──────── Teks Hasil Ekstraksi ────────
04 November 2007

Alloh Sebelum Segala Sesuatunya Ada

Apakah Alloh merasa kesepian sehingga kemudian Dia menciptakan mahluk?. Tentu saja tidak, karena Dia tidak bergantung, tidak lemah, dan tidak ditaklukan oleh mahluk-Nya yang bernama kesepian. Bagaimana Alloh bergantung kepada sesuatu, padahal tidak ada siapapun atau apapun yang menjadi tempat bergantung Alloh. Alloh tempat bergantung hamba-Nya, dan Alloh tidak bergantung kecuali kepada diri-Nya sendiri.

Tak ada yang mendorong untuk menciptakan mahluk, kecuali diri-Nya sendiri. Jika Nur Muhammad yang menjadi alasan Alloh menciptakan mahluk, maka alasan itu tidak datang dari selain diri-Nya. Dia tidak bersekutu dalam menciptakan Nur Muhammad, dan Dia tidak lemah sehingga perlu didorong untuk berkehendak dan menciptakan Nur Muhammad.

Jika Alloh berkehendak untuk menciptakan mahluk, bukan berarti Dia membutuhkan kehadiran mahluk. Jika dengan keberadaan mahluk kemudian Alloh menjadi satu-satunya yang disembah, tidak berarti Alloh butuh untuk disembah, disucikan, dan diagungkan. Keberadaan mahluk tidak menambah kemasalahan sedikit pun bagi diri-Nya, tidak bertambah ataupun berkurang. Tidak pula kemudian penciptaan-Nya adalah sia-sia, karena ada kemaslahatan dalam penciptaan. Bukan bagi diri-Nya, tetapi bagi mahluk-mahluk-Nya.
──────── Informasi yang Diberikan ────────
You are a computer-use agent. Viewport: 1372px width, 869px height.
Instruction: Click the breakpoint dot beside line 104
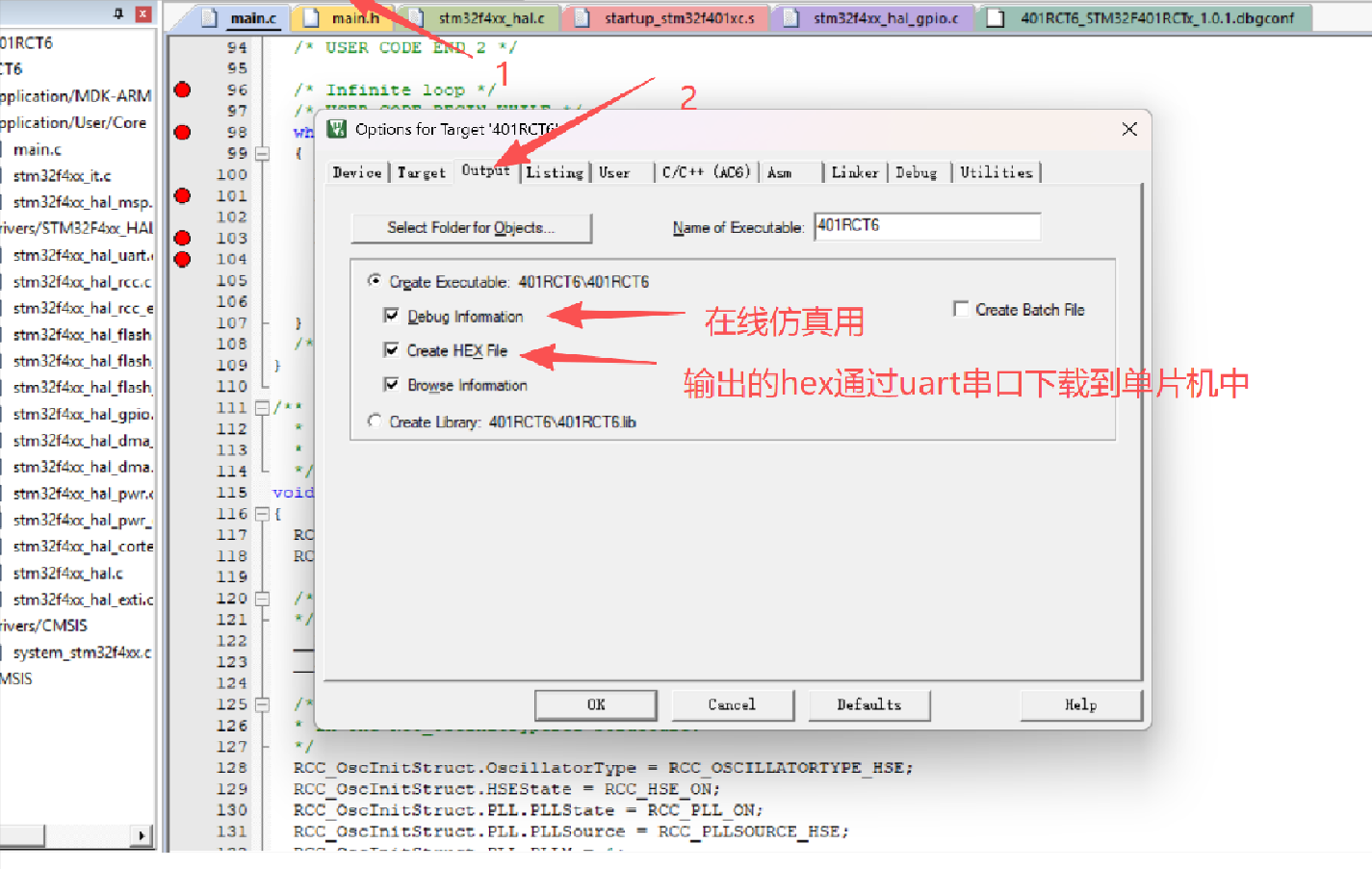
────────
- **Permintaan**
Ketik ulang bagian teks hasil ekstraksi dari "Jika Alloh berkehendak" sampai "tetapi bagi mahluk-mahluk-Nya." tanpa mengubah satu kata pun.

- **Jawaban Latihan**
Jika Alloh berkehendak untuk menciptakan mahluk, bukan berarti Dia membutuhkan kehadiran mahluk. Jika dengan keberadaan mahluk kemudian Alloh menjadi satu-satunya yang disembah, tidak berarti Alloh butuh untuk disembah, disucikan, dan diagungkan. Keberadaan mahluk tidak menambah kemasalahan sedikit pun bagi diri-Nya, tidak bertambah ataupun berkurang. Tidak pula kemudian penciptaan-Nya adalah sia-sia, karena ada kemaslahatan dalam penciptaan. Bukan bagi diri-Nya, tetapi bagi mahluk-mahluk-Nya.